** Your assignment **
Find the lines of the records in which the word "checkmark" appears and report how many there are, as a number alone.

╭─ Provided data

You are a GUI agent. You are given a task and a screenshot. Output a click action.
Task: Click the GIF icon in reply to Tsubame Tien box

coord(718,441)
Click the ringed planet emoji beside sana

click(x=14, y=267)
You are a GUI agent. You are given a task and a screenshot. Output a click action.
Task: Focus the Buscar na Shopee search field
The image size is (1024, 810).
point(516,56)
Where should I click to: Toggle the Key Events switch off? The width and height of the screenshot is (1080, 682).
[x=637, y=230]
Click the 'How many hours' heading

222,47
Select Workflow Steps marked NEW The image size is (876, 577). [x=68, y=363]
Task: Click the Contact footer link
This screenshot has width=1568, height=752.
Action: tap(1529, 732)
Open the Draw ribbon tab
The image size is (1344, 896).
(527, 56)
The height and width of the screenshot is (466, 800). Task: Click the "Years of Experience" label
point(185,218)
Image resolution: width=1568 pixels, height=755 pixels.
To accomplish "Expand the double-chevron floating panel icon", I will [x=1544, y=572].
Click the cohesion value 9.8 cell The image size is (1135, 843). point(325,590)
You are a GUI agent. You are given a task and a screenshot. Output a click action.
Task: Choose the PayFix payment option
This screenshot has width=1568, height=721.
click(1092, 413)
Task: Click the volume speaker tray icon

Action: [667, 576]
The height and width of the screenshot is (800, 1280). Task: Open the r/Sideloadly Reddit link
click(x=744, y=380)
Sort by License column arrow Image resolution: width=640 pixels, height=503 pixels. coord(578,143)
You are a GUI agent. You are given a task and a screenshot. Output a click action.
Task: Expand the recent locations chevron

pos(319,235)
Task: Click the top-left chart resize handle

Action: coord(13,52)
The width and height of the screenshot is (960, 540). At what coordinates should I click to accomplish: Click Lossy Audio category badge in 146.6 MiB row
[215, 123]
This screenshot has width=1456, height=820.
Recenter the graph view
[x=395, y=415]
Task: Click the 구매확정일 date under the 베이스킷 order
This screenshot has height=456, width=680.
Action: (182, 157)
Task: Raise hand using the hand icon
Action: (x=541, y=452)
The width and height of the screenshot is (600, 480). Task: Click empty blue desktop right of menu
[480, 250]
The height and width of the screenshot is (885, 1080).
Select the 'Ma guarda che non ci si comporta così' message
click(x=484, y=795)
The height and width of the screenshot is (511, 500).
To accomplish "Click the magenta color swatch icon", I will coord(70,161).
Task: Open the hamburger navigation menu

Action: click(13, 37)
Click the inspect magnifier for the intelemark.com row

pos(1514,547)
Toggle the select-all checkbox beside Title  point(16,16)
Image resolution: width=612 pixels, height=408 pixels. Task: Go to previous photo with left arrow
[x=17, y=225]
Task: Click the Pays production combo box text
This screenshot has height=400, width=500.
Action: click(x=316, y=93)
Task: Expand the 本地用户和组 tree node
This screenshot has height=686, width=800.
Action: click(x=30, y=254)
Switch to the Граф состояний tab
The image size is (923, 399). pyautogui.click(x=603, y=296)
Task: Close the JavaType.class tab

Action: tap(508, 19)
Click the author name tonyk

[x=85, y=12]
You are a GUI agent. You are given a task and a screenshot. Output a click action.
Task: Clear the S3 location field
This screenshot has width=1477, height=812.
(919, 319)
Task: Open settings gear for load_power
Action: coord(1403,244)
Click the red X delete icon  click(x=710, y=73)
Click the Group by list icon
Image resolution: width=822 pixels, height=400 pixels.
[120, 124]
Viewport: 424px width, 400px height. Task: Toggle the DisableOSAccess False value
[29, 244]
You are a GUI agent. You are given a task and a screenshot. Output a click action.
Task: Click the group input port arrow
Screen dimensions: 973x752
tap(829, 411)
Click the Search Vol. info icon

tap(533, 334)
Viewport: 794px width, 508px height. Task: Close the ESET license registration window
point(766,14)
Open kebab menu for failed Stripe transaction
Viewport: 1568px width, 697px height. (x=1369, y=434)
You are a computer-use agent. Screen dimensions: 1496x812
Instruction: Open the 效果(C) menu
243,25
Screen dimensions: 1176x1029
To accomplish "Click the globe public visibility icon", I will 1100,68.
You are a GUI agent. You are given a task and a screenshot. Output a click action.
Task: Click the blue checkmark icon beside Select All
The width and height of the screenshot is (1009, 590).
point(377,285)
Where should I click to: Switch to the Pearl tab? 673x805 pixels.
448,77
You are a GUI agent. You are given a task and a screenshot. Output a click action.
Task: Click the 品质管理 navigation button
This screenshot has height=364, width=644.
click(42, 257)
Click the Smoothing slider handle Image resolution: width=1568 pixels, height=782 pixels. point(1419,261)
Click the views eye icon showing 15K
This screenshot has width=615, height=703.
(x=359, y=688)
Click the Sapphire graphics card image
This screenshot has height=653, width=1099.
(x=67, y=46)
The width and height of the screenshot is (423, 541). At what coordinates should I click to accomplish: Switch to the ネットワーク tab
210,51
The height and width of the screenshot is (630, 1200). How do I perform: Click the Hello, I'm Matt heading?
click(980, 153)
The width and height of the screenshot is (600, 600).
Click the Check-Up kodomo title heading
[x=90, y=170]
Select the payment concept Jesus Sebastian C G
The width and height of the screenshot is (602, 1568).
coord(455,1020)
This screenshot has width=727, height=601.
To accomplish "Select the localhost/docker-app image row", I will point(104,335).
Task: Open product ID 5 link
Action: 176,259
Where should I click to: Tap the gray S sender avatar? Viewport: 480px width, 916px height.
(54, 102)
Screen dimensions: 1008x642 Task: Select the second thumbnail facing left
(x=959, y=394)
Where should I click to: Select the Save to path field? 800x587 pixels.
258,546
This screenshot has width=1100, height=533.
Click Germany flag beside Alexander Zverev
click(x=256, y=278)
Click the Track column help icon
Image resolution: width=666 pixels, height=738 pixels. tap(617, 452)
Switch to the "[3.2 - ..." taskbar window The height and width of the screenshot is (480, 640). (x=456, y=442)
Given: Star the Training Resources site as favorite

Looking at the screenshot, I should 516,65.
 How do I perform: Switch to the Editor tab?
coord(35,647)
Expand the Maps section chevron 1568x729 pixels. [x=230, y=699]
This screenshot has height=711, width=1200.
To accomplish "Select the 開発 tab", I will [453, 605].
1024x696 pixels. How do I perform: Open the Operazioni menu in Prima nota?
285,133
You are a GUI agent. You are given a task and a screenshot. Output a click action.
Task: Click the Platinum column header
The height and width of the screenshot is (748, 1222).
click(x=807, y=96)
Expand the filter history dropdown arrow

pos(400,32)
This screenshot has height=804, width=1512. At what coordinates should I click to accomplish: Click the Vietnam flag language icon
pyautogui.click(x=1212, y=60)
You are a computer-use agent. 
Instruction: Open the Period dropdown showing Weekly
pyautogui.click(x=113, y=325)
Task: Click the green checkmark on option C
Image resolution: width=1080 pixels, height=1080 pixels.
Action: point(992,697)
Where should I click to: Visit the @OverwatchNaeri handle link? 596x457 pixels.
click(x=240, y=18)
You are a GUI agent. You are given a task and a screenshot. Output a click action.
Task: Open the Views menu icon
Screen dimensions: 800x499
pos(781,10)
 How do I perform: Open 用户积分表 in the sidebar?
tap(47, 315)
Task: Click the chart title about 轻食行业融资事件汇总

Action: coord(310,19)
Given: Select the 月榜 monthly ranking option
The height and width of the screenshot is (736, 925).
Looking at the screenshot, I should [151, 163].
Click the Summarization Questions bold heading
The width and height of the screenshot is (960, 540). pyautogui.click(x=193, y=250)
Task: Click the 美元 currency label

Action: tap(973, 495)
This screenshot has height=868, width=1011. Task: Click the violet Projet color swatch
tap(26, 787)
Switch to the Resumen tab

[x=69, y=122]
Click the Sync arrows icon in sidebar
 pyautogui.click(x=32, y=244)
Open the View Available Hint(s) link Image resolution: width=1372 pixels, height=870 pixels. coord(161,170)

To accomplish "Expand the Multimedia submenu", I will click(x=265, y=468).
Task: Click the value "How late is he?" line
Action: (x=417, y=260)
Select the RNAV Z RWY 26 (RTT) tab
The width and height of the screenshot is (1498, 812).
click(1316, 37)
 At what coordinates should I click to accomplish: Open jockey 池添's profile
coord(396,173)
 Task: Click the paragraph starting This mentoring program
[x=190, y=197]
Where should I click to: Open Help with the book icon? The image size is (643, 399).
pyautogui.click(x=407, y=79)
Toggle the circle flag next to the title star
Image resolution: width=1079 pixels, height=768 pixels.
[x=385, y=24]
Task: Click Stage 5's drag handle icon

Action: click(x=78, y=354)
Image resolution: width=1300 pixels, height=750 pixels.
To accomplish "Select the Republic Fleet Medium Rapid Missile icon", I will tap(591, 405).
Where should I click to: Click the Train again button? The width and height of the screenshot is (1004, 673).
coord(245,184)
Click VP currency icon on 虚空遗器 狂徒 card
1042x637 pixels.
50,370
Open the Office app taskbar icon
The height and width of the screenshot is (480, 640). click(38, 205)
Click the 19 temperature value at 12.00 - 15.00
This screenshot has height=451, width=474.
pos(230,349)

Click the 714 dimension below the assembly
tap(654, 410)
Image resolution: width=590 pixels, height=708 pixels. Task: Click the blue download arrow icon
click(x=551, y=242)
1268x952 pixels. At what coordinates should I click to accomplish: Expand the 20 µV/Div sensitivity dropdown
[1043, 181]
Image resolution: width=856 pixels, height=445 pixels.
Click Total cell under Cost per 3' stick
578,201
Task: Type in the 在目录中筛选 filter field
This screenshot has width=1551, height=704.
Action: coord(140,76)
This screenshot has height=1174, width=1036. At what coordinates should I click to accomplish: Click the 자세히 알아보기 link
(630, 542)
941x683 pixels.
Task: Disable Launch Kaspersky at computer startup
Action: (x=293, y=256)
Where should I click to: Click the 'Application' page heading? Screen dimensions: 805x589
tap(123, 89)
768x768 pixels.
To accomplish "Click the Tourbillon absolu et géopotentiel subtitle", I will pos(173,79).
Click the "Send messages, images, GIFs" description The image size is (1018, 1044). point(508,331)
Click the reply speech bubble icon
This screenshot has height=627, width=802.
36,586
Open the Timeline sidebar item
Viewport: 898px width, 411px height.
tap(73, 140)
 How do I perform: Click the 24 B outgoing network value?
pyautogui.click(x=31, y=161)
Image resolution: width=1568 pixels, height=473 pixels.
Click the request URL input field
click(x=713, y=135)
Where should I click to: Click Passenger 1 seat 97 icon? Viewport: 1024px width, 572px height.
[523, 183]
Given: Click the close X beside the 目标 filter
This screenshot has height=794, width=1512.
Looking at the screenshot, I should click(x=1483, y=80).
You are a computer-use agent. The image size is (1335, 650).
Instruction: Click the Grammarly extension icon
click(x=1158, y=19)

╰─

** Response box **
2